Glasgow academics have improved the way a popular AI tool understands geography – helping data scientists make faster, more accurate predictions.

Researchers from the University of Glasgow and Florida State University have found a way to overcome a key limitation of ‘TabPFN’, one of a class of AI tools known as foundation models.

TabPFN is used by AI professionals in a range of fields, from transport to healthcare, financial services, insurance, manufacturing, utilities.

However, whilst it is useful to analyse and predict the outcomes of tabulated data, such as in spreadsheets or databases, it has not until now been able to automatically understand connections between location data.

The researchers’ tweak, called ‘Geospatial Sparse Attention’, gives the existing AI model a sense of place – with no expensive rebuild required.

Dr Mingshu Wang, of the University of Glasgow’s School of Geographical & Earth Sciences, was one of the study leads.

He said: “The first law of geography is that ‘everything is related to everything else, but near things are more related than distant things’. In geospatial data, that means that we can scrutinise how closely data points are related to each other in space in order to find connections and draw conclusions.

“General-purpose tabular models can be very powerful, but they are trained to treat rows as independent observations – they don’t automatically understand the principles of geospatial data. That’s why we set out to expand TabPFN’s ability to make the connections between tabulated geospatial data instead of trying to build and train a new model from scratch.”

The researchers set TabPFN-GSA’s to work on four real-world datasets spanning environmental and socioeconomic topics: air-pollution readings, county-level results from the 2020 US presidential election, housing prices, and neighbourhood-level poverty across the continental United States. The datasets span a wide range of scale, from just over a thousand records to roughly 70,000.

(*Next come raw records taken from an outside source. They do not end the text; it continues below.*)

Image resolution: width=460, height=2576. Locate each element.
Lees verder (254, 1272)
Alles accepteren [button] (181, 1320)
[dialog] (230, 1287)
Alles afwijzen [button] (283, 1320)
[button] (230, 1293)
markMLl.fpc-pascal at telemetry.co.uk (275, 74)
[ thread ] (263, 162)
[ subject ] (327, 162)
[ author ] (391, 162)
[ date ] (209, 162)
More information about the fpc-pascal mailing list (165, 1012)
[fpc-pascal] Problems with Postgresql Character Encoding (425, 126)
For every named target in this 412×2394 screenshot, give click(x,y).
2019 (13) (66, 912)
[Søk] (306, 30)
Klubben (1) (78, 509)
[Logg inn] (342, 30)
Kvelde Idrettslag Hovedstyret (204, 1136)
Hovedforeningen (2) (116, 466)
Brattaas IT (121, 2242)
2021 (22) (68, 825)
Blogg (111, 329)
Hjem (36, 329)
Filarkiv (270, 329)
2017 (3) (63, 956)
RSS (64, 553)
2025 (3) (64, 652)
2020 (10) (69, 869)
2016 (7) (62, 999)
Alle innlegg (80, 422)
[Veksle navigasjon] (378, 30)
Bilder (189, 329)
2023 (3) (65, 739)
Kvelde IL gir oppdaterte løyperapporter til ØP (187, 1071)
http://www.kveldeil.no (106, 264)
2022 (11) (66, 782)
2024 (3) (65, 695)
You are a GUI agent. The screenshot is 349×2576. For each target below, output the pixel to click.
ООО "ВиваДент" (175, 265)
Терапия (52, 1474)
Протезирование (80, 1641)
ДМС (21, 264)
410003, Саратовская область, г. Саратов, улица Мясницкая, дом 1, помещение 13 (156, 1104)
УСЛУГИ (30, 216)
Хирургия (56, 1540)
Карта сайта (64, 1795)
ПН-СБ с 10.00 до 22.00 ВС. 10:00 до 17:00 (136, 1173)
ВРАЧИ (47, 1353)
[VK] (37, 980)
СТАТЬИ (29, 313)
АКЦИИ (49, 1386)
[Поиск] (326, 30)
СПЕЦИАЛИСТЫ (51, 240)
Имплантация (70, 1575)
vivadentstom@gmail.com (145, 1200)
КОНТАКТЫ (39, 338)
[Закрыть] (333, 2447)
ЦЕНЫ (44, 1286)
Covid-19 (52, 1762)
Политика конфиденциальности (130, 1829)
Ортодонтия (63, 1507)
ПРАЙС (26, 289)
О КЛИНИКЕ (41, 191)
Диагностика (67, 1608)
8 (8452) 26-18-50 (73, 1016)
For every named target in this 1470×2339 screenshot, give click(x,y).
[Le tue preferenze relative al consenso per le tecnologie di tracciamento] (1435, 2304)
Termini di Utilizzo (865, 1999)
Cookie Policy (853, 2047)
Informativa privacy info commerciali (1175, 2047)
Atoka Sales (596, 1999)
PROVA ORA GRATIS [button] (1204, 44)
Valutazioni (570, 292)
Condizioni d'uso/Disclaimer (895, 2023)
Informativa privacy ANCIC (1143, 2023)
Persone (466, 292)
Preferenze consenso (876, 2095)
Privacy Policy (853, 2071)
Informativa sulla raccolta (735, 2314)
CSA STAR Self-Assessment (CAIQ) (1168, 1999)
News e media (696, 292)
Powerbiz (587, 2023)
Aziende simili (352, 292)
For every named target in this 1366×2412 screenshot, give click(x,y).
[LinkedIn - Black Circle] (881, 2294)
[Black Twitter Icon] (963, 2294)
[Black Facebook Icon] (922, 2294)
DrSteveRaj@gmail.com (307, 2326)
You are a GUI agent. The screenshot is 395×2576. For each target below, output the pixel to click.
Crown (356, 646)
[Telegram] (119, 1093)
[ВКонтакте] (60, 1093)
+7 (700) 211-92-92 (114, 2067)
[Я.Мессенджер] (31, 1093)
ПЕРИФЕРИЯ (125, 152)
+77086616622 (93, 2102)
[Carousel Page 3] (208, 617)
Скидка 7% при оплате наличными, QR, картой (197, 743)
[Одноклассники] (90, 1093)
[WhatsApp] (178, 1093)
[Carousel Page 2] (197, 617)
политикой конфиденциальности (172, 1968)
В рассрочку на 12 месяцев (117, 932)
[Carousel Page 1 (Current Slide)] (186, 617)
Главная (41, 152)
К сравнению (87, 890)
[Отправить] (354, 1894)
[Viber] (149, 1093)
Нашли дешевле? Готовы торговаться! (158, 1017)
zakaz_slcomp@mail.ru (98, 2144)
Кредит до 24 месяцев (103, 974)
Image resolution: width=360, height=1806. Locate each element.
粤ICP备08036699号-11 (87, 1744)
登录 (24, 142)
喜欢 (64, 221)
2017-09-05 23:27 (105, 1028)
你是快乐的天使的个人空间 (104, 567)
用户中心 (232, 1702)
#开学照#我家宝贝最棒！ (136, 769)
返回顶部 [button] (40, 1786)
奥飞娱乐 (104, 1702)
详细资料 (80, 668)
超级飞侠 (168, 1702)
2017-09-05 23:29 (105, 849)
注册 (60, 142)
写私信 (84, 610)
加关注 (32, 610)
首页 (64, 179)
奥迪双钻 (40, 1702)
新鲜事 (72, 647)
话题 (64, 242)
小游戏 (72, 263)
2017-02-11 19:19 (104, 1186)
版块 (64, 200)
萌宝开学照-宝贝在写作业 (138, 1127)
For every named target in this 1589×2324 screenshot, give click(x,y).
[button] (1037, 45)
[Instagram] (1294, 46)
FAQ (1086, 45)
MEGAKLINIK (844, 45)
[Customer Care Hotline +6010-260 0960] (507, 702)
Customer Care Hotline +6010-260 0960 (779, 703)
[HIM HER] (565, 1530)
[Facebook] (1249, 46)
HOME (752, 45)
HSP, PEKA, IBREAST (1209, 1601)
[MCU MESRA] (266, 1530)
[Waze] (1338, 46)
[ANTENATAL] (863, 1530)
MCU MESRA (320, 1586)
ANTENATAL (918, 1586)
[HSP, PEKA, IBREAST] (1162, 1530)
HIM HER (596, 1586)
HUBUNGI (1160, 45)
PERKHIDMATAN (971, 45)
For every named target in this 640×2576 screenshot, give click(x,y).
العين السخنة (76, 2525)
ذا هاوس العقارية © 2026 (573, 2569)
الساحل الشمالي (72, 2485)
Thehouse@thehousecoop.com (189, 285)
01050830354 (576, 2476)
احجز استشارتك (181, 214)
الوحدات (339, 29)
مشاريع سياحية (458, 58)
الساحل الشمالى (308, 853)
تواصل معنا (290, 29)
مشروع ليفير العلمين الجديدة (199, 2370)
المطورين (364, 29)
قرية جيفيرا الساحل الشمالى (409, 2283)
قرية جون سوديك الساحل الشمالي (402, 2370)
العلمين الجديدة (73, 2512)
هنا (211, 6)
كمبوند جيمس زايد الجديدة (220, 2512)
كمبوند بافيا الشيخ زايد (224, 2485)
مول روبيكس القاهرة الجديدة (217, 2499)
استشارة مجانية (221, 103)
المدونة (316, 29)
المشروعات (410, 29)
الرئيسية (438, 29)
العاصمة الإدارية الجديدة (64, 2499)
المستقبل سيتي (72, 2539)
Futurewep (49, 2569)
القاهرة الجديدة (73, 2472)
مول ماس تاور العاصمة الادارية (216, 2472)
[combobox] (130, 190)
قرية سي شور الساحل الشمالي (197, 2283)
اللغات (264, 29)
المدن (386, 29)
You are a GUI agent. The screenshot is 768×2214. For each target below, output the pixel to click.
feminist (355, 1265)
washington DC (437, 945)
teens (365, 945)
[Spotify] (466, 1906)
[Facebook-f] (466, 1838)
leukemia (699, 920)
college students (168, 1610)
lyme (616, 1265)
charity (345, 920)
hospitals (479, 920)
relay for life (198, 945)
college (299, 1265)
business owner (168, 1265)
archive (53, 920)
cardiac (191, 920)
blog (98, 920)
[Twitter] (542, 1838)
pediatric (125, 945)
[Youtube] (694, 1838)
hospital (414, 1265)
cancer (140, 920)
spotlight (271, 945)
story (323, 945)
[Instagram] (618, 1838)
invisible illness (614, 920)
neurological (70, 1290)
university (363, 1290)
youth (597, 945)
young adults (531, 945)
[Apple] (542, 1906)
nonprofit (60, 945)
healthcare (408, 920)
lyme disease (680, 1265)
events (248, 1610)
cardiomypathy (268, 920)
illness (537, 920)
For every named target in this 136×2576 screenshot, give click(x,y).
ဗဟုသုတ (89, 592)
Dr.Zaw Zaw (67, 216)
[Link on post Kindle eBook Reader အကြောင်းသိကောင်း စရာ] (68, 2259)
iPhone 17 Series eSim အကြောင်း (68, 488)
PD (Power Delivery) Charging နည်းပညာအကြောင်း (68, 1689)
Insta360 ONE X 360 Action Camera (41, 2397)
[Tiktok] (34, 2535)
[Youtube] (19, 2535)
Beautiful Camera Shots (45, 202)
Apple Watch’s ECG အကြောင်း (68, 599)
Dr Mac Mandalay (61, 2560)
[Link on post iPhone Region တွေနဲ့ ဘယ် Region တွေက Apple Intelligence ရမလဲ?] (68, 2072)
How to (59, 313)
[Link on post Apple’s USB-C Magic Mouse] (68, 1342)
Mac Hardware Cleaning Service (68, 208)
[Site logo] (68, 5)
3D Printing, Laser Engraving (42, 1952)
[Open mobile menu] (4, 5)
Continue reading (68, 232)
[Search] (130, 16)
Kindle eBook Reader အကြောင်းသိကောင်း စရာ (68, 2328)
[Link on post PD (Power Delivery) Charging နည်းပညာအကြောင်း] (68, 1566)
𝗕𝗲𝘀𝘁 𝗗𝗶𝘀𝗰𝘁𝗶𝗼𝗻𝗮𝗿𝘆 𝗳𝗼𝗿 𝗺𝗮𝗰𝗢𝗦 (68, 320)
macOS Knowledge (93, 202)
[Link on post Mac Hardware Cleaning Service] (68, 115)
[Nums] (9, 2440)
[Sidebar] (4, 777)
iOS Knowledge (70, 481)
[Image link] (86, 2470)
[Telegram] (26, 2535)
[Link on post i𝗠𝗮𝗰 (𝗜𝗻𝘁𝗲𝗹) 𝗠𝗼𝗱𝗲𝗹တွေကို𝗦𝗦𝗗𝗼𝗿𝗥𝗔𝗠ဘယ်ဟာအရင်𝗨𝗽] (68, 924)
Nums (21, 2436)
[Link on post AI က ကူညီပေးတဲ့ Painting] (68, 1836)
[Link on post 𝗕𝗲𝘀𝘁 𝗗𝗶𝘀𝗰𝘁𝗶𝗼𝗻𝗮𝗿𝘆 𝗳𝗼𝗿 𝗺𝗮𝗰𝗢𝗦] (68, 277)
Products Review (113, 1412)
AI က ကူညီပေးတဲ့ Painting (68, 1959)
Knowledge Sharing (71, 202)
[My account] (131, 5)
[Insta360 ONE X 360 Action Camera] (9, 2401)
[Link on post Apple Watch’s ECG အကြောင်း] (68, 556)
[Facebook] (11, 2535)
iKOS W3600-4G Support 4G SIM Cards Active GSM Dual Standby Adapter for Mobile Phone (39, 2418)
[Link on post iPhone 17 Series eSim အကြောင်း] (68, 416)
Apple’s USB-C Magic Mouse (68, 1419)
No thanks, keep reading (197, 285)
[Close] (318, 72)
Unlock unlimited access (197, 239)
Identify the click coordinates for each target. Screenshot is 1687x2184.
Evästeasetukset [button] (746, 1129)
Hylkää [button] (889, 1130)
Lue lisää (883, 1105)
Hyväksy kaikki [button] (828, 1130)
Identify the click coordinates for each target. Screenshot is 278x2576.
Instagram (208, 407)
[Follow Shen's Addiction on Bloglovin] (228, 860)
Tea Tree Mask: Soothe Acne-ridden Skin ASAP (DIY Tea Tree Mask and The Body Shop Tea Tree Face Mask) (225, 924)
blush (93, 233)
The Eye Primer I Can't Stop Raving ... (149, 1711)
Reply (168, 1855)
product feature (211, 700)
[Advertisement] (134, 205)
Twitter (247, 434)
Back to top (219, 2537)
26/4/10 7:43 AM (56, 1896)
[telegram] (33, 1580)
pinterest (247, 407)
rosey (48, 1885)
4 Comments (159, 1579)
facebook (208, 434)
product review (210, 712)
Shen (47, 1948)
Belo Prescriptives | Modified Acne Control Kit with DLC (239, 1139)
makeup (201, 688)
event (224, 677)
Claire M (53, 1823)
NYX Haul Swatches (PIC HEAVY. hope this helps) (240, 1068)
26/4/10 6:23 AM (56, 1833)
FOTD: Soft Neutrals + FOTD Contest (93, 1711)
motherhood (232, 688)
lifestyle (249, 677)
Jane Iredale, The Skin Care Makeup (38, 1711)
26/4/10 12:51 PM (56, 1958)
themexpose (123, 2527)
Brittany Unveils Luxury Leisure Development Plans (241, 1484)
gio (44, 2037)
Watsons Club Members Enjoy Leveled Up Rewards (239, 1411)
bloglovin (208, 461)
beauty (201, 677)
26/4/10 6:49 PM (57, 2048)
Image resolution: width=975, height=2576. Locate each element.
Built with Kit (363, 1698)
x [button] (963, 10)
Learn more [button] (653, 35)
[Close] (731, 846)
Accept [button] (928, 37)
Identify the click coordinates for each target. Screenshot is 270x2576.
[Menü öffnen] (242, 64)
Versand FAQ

They found that TabPFN-GSA generally produced more accurate and robust predictions than the standard model, and reduced the memory failures that prevented the original from running on the largest datasets. Notably, it was able to complete predictions on the 70,000-row poverty dataset, which the unmodified model could not handle.

It is expected that the open source will be useful to data science researchers in a wide range of contexts, from academia to local councils, national agencies and data-analytics companies.